⟨

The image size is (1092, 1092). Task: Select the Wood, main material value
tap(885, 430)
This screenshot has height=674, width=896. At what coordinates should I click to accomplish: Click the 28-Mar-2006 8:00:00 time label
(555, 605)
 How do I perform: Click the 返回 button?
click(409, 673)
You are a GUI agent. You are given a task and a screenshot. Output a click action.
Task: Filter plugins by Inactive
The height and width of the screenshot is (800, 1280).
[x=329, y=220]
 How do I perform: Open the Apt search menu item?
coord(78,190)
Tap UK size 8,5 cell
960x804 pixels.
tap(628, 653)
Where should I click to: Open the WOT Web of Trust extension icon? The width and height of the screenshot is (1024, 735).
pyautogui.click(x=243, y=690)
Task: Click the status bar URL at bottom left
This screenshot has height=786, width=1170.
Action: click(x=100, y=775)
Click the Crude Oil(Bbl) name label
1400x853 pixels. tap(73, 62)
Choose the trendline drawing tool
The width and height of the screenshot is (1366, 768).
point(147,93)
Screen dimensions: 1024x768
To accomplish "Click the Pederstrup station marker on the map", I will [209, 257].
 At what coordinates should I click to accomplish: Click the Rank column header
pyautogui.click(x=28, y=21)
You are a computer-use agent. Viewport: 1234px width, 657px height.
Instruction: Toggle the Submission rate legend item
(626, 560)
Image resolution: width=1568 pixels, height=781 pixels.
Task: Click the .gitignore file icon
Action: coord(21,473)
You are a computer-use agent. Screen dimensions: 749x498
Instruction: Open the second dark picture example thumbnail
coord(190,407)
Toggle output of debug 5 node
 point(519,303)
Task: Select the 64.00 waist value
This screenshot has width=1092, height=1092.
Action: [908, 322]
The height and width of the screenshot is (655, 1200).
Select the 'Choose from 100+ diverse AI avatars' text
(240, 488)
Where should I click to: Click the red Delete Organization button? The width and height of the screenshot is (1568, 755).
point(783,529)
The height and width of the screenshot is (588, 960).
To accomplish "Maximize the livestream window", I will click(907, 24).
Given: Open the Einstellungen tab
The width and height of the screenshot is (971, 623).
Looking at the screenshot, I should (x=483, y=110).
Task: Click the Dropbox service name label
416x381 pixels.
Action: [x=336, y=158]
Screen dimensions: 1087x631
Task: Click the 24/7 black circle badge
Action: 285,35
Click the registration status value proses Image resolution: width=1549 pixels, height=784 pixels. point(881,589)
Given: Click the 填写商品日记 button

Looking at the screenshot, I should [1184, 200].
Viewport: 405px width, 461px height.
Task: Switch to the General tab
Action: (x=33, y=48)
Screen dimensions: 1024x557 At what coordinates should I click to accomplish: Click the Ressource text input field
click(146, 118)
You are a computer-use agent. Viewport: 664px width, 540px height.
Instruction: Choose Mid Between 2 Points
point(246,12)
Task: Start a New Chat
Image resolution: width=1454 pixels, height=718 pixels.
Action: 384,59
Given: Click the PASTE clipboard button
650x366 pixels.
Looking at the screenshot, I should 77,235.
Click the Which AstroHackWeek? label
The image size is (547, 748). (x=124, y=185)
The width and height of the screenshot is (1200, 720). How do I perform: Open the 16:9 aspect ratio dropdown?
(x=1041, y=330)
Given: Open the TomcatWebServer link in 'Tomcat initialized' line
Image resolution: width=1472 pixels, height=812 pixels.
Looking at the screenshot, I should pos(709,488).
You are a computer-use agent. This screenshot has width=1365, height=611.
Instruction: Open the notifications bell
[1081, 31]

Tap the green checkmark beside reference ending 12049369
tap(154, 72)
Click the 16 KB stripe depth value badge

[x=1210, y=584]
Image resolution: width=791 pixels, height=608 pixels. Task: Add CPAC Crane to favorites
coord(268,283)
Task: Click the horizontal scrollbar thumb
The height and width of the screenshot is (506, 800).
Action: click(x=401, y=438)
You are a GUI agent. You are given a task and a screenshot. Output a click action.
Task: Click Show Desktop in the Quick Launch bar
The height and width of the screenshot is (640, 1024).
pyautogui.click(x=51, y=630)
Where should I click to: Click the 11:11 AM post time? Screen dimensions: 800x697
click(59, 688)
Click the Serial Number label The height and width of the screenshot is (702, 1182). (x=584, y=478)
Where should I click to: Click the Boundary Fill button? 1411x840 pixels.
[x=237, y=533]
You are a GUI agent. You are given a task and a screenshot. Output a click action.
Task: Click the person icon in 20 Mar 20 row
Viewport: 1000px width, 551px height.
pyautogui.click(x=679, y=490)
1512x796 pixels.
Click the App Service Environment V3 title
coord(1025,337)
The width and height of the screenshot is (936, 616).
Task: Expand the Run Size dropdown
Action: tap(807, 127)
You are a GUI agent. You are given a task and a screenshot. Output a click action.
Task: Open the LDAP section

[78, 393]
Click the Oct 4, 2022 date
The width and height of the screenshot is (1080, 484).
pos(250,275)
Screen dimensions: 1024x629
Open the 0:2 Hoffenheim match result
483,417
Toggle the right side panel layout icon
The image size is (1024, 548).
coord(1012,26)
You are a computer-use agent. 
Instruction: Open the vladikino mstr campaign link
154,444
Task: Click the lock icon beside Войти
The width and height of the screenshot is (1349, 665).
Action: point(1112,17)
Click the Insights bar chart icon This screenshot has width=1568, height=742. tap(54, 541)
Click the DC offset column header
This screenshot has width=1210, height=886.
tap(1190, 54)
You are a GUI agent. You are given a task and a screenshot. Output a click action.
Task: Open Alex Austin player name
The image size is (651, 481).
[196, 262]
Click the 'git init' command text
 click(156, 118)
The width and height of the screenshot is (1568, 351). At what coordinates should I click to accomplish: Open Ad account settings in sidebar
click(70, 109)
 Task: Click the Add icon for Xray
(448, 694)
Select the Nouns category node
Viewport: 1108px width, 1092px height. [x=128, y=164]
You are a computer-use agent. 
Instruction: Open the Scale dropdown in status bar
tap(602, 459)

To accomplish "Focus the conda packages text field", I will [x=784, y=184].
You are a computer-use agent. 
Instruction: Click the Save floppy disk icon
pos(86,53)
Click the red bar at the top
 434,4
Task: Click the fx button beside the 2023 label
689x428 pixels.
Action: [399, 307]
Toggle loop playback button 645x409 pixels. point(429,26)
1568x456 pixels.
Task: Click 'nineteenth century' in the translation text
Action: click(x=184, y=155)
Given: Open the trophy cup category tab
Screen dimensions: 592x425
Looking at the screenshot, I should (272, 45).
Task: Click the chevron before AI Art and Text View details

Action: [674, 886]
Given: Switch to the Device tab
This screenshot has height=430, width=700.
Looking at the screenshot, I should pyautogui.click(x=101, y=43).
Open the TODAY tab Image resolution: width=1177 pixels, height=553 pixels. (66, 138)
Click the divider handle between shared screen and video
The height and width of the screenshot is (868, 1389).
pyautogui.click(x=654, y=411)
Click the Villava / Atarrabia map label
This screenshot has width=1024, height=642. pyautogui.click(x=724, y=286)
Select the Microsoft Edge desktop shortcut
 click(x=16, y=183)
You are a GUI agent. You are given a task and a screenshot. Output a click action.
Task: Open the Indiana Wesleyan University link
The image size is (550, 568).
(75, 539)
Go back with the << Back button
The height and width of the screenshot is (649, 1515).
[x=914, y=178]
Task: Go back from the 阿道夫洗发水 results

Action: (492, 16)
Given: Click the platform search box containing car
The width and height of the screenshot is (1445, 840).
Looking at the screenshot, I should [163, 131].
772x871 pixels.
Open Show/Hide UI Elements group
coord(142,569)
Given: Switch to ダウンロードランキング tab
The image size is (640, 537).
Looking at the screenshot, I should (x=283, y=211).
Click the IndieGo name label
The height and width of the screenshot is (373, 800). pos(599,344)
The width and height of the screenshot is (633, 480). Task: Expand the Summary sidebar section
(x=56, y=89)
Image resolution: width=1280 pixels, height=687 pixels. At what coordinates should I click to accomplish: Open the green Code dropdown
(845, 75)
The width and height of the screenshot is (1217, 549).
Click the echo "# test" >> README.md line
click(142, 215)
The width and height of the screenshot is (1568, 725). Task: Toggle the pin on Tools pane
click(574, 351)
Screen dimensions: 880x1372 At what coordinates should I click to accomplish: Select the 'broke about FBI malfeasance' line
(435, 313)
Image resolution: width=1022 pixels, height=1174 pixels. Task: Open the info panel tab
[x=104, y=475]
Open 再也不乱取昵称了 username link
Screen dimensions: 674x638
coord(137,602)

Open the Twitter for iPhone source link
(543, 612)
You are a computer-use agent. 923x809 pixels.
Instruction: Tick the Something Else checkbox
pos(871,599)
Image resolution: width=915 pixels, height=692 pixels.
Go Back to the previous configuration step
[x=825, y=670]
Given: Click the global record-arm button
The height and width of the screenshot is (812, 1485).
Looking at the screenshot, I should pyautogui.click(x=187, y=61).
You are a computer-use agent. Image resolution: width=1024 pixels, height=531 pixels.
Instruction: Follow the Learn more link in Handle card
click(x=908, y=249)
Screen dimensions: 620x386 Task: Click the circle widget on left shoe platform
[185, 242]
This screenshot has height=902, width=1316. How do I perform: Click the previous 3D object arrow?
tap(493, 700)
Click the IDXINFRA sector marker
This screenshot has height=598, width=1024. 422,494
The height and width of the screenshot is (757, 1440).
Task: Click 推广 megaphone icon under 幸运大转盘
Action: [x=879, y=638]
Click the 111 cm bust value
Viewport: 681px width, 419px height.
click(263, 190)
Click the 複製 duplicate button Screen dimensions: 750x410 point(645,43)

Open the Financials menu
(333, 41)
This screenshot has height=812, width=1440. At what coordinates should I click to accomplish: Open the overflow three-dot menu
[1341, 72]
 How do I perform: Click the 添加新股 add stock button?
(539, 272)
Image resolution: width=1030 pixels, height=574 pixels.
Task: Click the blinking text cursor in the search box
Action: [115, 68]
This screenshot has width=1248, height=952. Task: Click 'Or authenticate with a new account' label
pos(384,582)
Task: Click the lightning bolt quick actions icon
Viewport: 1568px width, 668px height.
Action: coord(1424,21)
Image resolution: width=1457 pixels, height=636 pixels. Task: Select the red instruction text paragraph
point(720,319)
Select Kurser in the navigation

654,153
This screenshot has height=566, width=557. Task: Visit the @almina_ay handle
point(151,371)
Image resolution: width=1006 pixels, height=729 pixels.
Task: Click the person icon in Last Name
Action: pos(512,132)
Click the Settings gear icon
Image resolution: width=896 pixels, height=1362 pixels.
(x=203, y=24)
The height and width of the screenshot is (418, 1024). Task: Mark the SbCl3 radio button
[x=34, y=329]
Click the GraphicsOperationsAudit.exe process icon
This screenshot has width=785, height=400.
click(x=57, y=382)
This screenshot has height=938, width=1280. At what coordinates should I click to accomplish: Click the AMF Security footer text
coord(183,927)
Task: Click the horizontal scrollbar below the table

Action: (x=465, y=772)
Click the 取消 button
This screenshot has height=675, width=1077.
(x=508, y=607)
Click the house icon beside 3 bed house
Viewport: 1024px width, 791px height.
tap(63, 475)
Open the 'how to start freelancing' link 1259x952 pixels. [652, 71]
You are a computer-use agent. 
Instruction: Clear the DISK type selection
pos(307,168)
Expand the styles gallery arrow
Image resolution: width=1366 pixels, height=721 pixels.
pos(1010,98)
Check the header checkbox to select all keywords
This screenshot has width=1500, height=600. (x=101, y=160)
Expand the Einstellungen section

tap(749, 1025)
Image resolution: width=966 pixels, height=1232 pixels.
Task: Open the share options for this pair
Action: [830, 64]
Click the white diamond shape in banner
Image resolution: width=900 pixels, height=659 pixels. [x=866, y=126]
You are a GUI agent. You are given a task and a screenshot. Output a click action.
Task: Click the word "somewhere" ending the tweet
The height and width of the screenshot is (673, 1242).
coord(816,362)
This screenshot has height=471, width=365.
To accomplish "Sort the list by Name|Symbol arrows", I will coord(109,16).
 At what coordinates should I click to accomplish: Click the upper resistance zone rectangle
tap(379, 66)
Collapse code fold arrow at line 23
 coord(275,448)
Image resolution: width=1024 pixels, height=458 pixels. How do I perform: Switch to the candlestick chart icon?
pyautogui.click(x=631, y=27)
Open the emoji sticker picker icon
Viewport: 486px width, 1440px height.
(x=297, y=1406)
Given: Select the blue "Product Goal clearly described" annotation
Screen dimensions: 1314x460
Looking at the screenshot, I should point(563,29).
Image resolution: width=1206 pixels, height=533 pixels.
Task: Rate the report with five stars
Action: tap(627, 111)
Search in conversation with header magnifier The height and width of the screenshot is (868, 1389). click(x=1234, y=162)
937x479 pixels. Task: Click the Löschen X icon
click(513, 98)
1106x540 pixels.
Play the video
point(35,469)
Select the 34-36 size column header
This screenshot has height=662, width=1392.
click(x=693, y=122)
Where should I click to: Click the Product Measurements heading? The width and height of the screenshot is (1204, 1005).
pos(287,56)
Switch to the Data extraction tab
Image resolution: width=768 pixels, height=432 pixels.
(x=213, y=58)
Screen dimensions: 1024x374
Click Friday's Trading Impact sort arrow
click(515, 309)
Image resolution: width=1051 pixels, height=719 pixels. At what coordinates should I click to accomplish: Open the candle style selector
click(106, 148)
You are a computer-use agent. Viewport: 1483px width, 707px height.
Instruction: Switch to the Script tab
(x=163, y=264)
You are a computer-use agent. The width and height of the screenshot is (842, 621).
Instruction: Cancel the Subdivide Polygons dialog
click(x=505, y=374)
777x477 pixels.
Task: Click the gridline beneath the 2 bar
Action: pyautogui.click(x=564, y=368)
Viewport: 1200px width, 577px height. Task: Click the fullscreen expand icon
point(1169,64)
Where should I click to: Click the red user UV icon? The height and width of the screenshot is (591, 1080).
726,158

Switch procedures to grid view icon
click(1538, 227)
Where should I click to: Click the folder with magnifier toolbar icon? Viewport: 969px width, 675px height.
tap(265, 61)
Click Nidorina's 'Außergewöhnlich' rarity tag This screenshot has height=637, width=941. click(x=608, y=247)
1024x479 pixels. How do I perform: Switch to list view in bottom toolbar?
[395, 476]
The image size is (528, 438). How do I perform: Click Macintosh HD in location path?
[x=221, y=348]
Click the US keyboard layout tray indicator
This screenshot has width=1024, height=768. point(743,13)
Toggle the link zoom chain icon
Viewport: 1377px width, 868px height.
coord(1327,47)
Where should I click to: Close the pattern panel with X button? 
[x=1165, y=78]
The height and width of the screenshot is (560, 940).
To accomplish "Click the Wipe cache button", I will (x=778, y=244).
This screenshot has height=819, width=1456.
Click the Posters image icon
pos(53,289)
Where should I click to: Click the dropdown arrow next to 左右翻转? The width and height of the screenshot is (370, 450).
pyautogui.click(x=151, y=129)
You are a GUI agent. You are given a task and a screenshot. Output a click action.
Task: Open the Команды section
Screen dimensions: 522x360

⟩

§ DESCRIPTION OF THE TASK
Using the entries above, give back exactly the line containing "How do I perform: Open the Apt", the line containing "Click the registration", and every line between them, and nothing else.

§ RESULT FOR THIS EXERCISE
 How do I perform: Open the Apt search menu item?
coord(78,190)
Tap UK size 8,5 cell
960x804 pixels.
tap(628, 653)
Where should I click to: Open the WOT Web of Trust extension icon? The width and height of the screenshot is (1024, 735).
pyautogui.click(x=243, y=690)
Task: Click the status bar URL at bottom left
This screenshot has height=786, width=1170.
Action: click(x=100, y=775)
Click the Crude Oil(Bbl) name label
1400x853 pixels. tap(73, 62)
Choose the trendline drawing tool
The width and height of the screenshot is (1366, 768).
point(147,93)
Screen dimensions: 1024x768
To accomplish "Click the Pederstrup station marker on the map", I will [209, 257].
 At what coordinates should I click to accomplish: Click the Rank column header
pyautogui.click(x=28, y=21)
You are a computer-use agent. Viewport: 1234px width, 657px height.
Instruction: Toggle the Submission rate legend item
(626, 560)
Image resolution: width=1568 pixels, height=781 pixels.
Task: Click the .gitignore file icon
Action: coord(21,473)
You are a computer-use agent. Screen dimensions: 749x498
Instruction: Open the second dark picture example thumbnail
coord(190,407)
Toggle output of debug 5 node
 point(519,303)
Task: Select the 64.00 waist value
This screenshot has width=1092, height=1092.
Action: [908, 322]
The height and width of the screenshot is (655, 1200).
Select the 'Choose from 100+ diverse AI avatars' text
(240, 488)
Where should I click to: Click the red Delete Organization button? The width and height of the screenshot is (1568, 755).
point(783,529)
The height and width of the screenshot is (588, 960).
To accomplish "Maximize the livestream window", I will click(907, 24).
Given: Open the Einstellungen tab
The width and height of the screenshot is (971, 623).
Looking at the screenshot, I should (x=483, y=110).
Task: Click the Dropbox service name label
416x381 pixels.
Action: [x=336, y=158]
Screen dimensions: 1087x631
Task: Click the 24/7 black circle badge
Action: 285,35
Click the registration status value proses Image resolution: width=1549 pixels, height=784 pixels. point(881,589)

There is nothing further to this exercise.